* WHAT THE TASK REQUIRES:
Retype the entire ArtLab podcast transcript below, word for word.

====== SUPPLIED PASSAGE

Joseph’s ArtLab page: https://artlab.harvard.edu/directory/joseph-zeal-henry/
Joseph’s personal website: https://josephzealhenry.com
Joseph’s instagram page: https://www.instagram.com/josephzealhenry/
Works in Progress is recorded and produced in ArtLab’s Mead Production Lab, located on the traditional territory of the Massachusetts people, the original inhabitants of what is now known as Boston and Cambridge. The show is hosted by Bree Edwards, produced by Kat Nakaji, and edited by Luke Damrosch. Theme music by Kicktracks.
For more information about the show, the ArtLab, and the artists featured, visit artlab.harvard.edu. You can also follow us on Facebook and Instagram by searching @ArtLabHarvard.
[INTRO MUSIC PLAYING]
BREE EDWARDS: Welcome, and thank you for joining me for Works in Progress, a podcast about artistic research, experimentation, and collaboration. My name is Bree Edwards, and I'm the director of the ArtLab, a multidisciplinary incubator for the arts at Harvard.
The ArtLab supports creative research and development and is a special initiative of Harvard's Office of the President and Provost. While we commission new work and support course-based workshops, the artist residency program is the foundation of the ArtLab.
In this podcast, we speak with the artists in residence at ArtLab and those that are working at Harvard about how they are grappling with contemporary issues and transforming ideas into art.
In this episode, we are joined by Joseph Zeal Henry, the 2024 Loeb ArtLab Fellow. Joseph is a designer, urbanist, and curator whose practice advocates for a more equitable built environment through policy and cultural production. Before coming to Harvard, Joseph worked for the Office of the Mayor in London in the Culture and Creative Industries unit, delivering new cultural infrastructure for the city of London. He co-founded the platform Sound Advice to explore new forms of spatial practice through music. He is a trustee of the UD Music, a charity that empowers and harnesses opportunities for young people through black music culture.

============
====== SUPPLIED MATERIAL

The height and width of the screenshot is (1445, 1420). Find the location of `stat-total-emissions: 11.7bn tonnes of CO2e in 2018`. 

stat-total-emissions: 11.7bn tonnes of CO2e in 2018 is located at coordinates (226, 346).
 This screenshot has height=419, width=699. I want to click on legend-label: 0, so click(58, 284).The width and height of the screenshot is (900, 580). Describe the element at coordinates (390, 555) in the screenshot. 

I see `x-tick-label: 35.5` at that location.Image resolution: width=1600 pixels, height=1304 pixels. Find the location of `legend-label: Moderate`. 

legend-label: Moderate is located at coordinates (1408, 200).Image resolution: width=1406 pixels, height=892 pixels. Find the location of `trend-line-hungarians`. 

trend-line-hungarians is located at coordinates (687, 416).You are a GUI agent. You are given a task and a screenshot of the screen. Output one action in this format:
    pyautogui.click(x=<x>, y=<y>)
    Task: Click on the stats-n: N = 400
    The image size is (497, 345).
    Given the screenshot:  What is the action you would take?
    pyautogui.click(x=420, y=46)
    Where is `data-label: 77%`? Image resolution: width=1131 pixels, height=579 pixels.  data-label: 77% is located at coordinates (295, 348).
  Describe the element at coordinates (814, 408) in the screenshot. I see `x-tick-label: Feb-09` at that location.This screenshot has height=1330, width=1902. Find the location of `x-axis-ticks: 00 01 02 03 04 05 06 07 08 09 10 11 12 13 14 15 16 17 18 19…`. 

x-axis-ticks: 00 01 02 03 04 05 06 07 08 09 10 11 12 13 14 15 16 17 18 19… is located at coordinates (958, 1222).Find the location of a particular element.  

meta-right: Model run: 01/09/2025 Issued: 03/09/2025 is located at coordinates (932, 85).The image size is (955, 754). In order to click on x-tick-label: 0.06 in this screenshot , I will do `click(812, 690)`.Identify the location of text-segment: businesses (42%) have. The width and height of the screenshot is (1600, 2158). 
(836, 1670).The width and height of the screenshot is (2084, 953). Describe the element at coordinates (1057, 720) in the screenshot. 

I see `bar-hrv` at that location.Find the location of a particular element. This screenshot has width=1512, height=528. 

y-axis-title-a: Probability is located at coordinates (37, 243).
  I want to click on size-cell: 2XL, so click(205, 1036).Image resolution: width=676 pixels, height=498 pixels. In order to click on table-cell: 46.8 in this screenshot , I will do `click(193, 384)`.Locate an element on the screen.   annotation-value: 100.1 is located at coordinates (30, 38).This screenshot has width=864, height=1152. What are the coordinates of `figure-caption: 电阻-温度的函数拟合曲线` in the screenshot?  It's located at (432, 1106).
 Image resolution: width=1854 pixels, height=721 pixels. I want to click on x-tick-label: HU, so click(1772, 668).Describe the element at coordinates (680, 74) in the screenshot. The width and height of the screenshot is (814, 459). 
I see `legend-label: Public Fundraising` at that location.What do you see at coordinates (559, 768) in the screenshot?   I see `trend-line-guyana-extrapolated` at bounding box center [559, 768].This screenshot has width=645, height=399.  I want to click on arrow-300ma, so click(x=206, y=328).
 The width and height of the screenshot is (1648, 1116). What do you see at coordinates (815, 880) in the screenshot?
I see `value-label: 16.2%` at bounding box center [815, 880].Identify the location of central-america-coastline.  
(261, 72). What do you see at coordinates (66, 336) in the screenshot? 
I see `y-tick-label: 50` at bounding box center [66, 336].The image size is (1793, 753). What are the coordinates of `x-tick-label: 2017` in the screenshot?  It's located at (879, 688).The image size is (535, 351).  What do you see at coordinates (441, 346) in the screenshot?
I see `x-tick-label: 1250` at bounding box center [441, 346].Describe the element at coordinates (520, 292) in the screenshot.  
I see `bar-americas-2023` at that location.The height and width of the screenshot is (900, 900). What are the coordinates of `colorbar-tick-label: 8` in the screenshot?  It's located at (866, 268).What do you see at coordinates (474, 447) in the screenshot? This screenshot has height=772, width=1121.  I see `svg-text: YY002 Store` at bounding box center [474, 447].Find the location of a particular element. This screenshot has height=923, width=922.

============

* ANSWER BELOW:
Joseph’s ArtLab page: https://artlab.harvard.edu/directory/joseph-zeal-henry/
Joseph’s personal website: https://josephzealhenry.com
Joseph’s instagram page: https://www.instagram.com/josephzealhenry/
Works in Progress is recorded and produced in ArtLab’s Mead Production Lab, located on the traditional territory of the Massachusetts people, the original inhabitants of what is now known as Boston and Cambridge. The show is hosted by Bree Edwards, produced by Kat Nakaji, and edited by Luke Damrosch. Theme music by Kicktracks.
For more information about the show, the ArtLab, and the artists featured, visit artlab.harvard.edu. You can also follow us on Facebook and Instagram by searching @ArtLabHarvard.
[INTRO MUSIC PLAYING]
BREE EDWARDS: Welcome, and thank you for joining me for Works in Progress, a podcast about artistic research, experimentation, and collaboration. My name is Bree Edwards, and I'm the director of the ArtLab, a multidisciplinary incubator for the arts at Harvard.
The ArtLab supports creative research and development and is a special initiative of Harvard's Office of the President and Provost. While we commission new work and support course-based workshops, the artist residency program is the foundation of the ArtLab.
In this podcast, we speak with the artists in residence at ArtLab and those that are working at Harvard about how they are grappling with contemporary issues and transforming ideas into art.
In this episode, we are joined by Joseph Zeal Henry, the 2024 Loeb ArtLab Fellow. Joseph is a designer, urbanist, and curator whose practice advocates for a more equitable built environment through policy and cultural production. Before coming to Harvard, Joseph worked for the Office of the Mayor in London in the Culture and Creative Industries unit, delivering new cultural infrastructure for the city of London. He co-founded the platform Sound Advice to explore new forms of spatial practice through music. He is a trustee of the UD Music, a charity that empowers and harnesses opportunities for young people through black music culture.